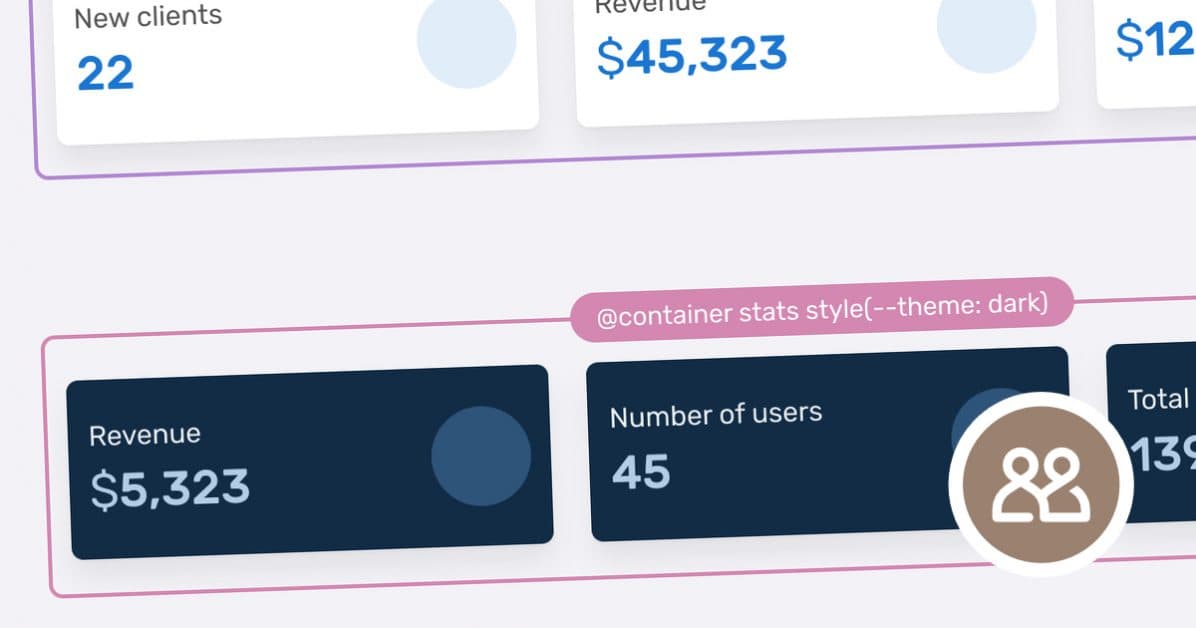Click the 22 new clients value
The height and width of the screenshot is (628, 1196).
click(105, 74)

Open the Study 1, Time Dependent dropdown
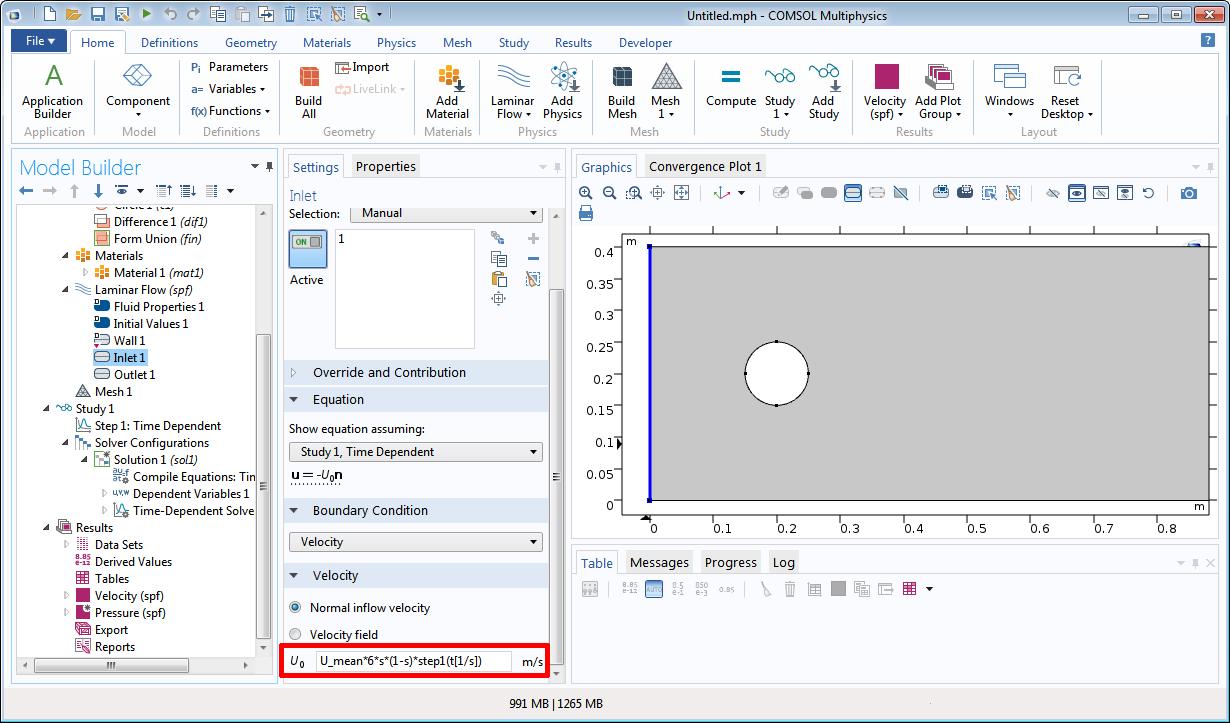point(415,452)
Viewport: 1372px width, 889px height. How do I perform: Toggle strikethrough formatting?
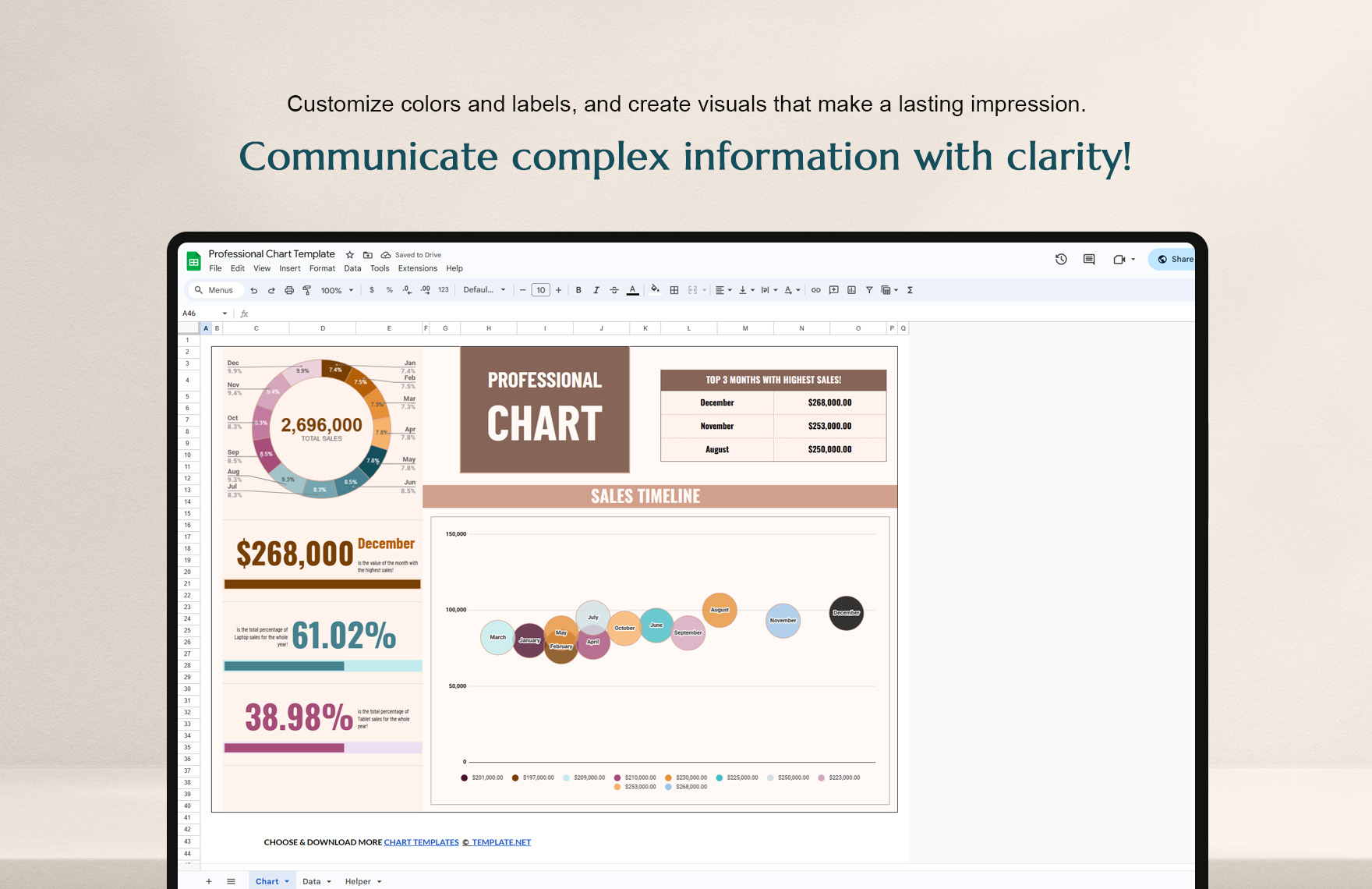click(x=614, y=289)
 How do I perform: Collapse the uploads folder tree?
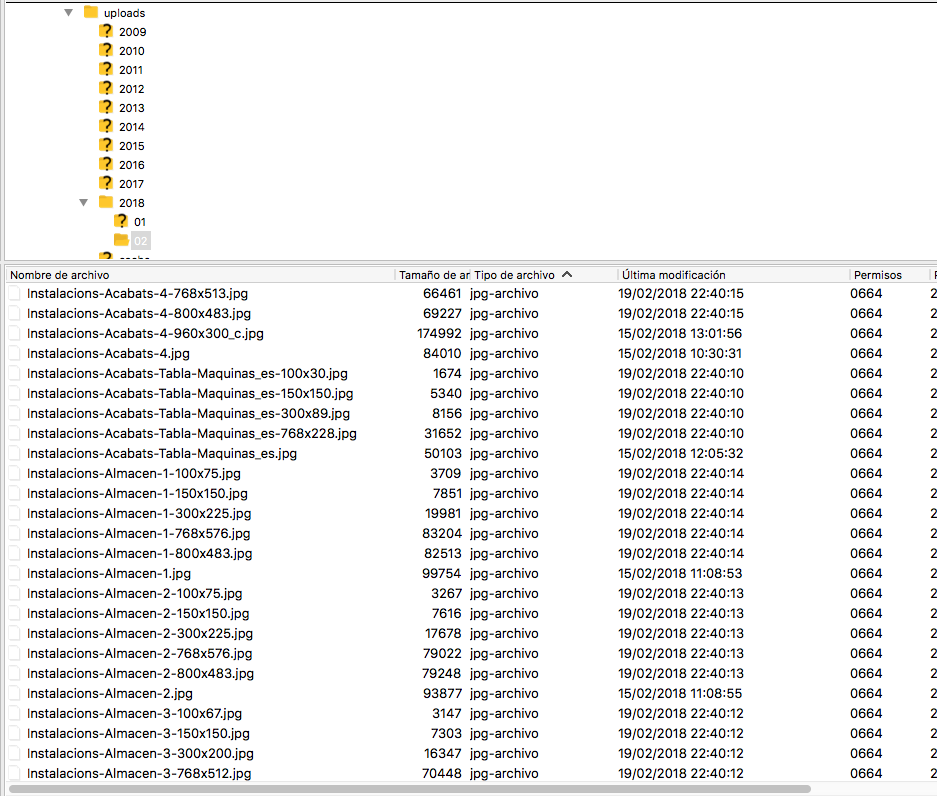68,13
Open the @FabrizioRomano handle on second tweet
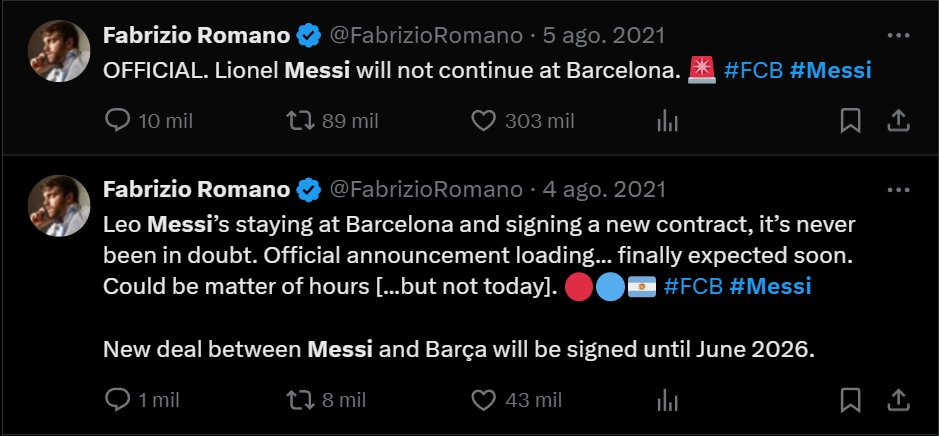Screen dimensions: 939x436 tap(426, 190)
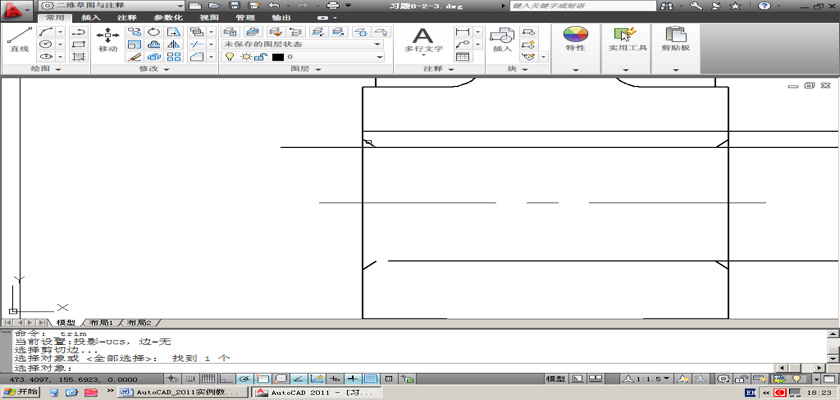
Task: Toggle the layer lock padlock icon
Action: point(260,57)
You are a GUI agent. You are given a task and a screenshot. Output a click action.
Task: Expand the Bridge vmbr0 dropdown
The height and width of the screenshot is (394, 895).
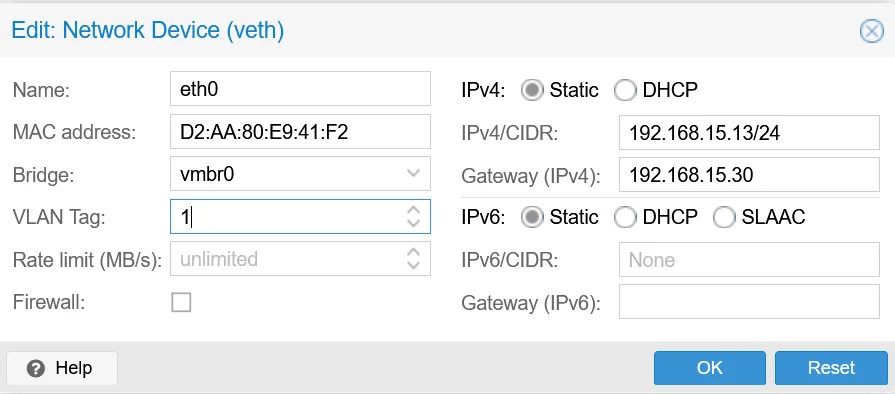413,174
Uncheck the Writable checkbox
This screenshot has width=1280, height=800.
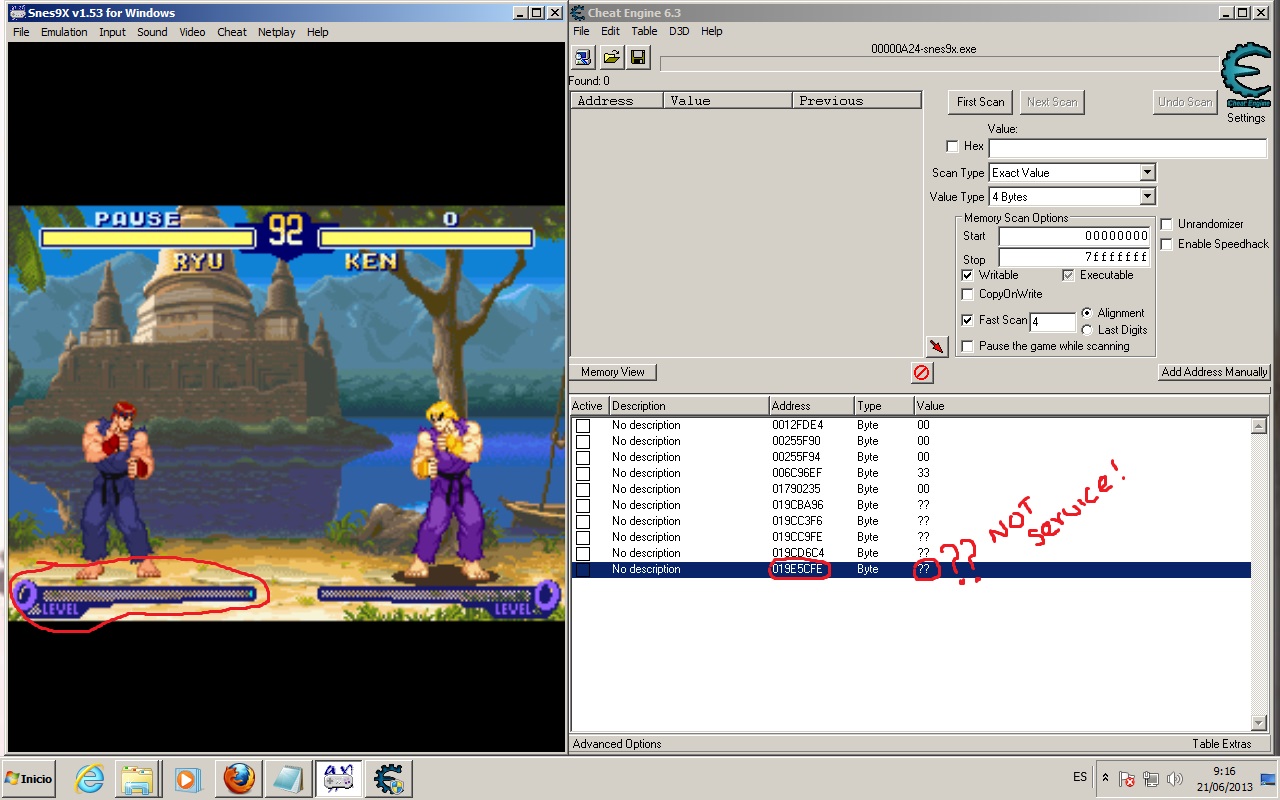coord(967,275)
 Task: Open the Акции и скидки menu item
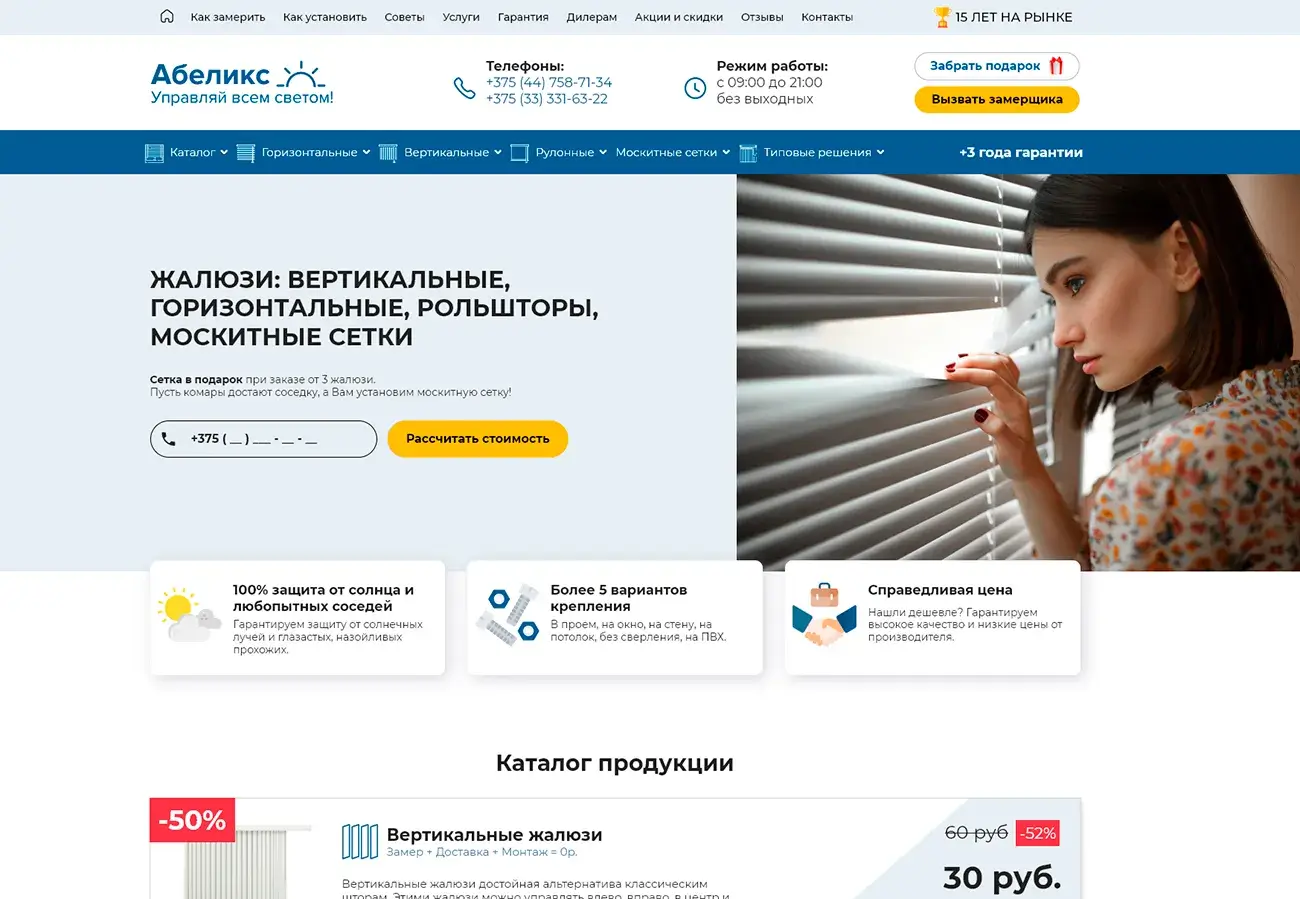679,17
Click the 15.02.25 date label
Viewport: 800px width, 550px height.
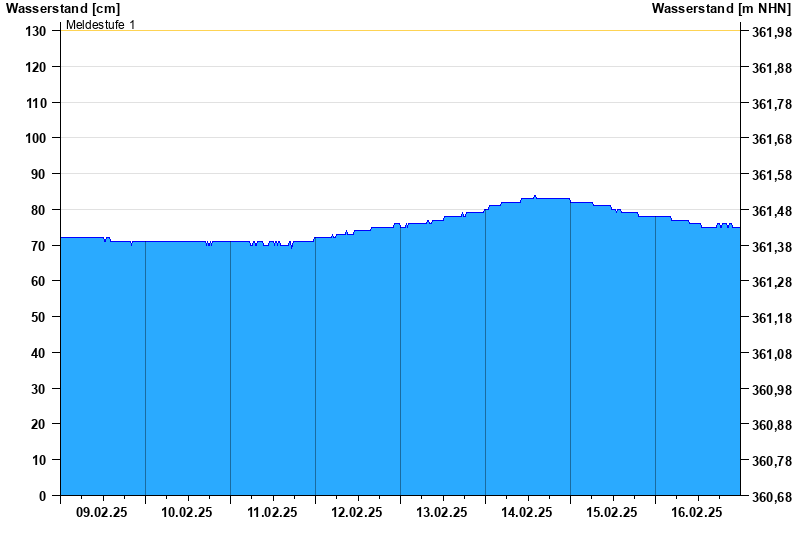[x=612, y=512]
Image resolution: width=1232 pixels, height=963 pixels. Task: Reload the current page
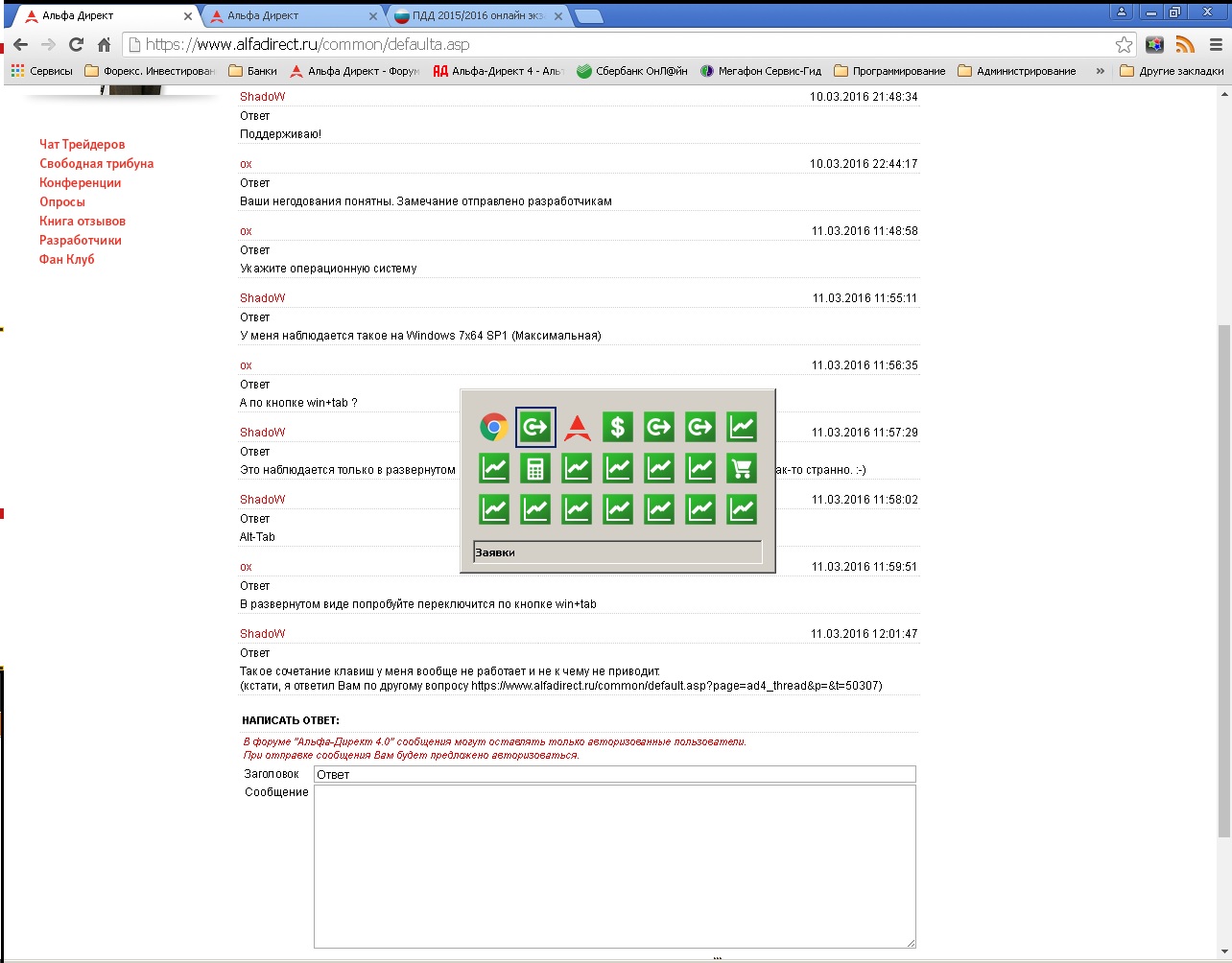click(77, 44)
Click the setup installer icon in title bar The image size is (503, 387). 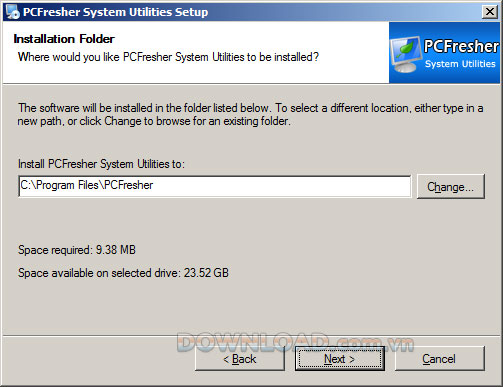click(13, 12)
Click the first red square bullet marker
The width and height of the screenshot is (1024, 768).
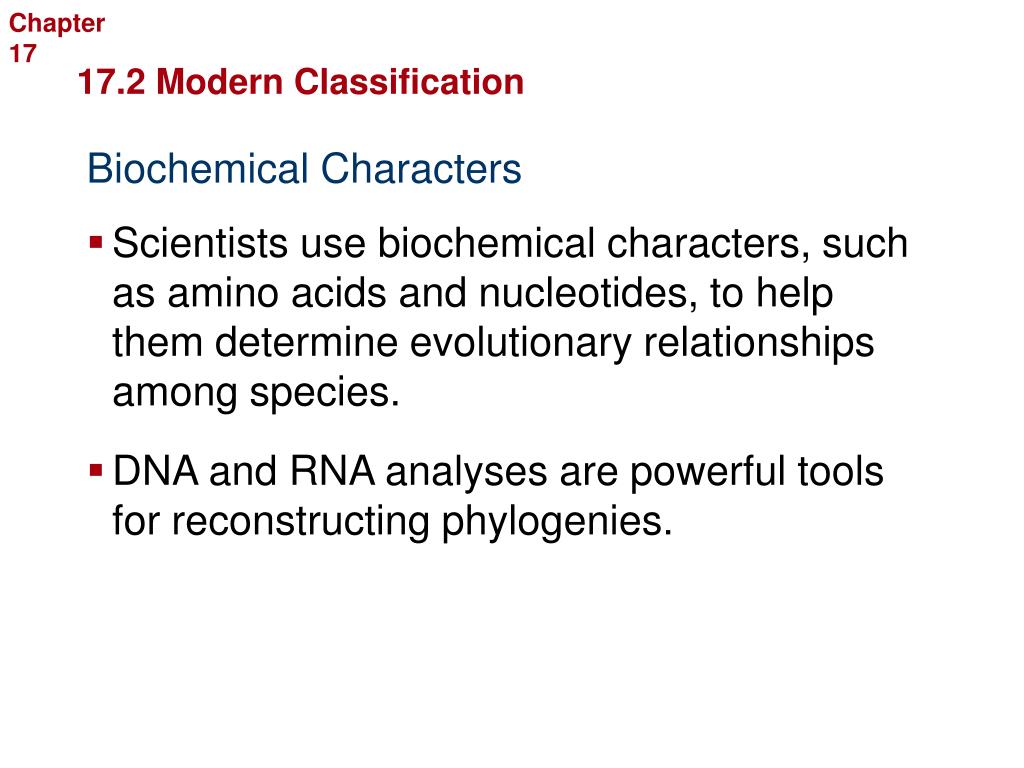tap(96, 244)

◆ **What the exercise asks**:
Reproduce the rows above, word for word, from the line containing "Click the 15.02.25 date label" through the line containing "click(77, 44)", both included. Omit the pictures.

◆ **Solution for this exercise**:
Click the 15.02.25 date label
Viewport: 800px width, 550px height.
[x=612, y=512]
Image resolution: width=1232 pixels, height=963 pixels. Task: Reload the current page
click(77, 44)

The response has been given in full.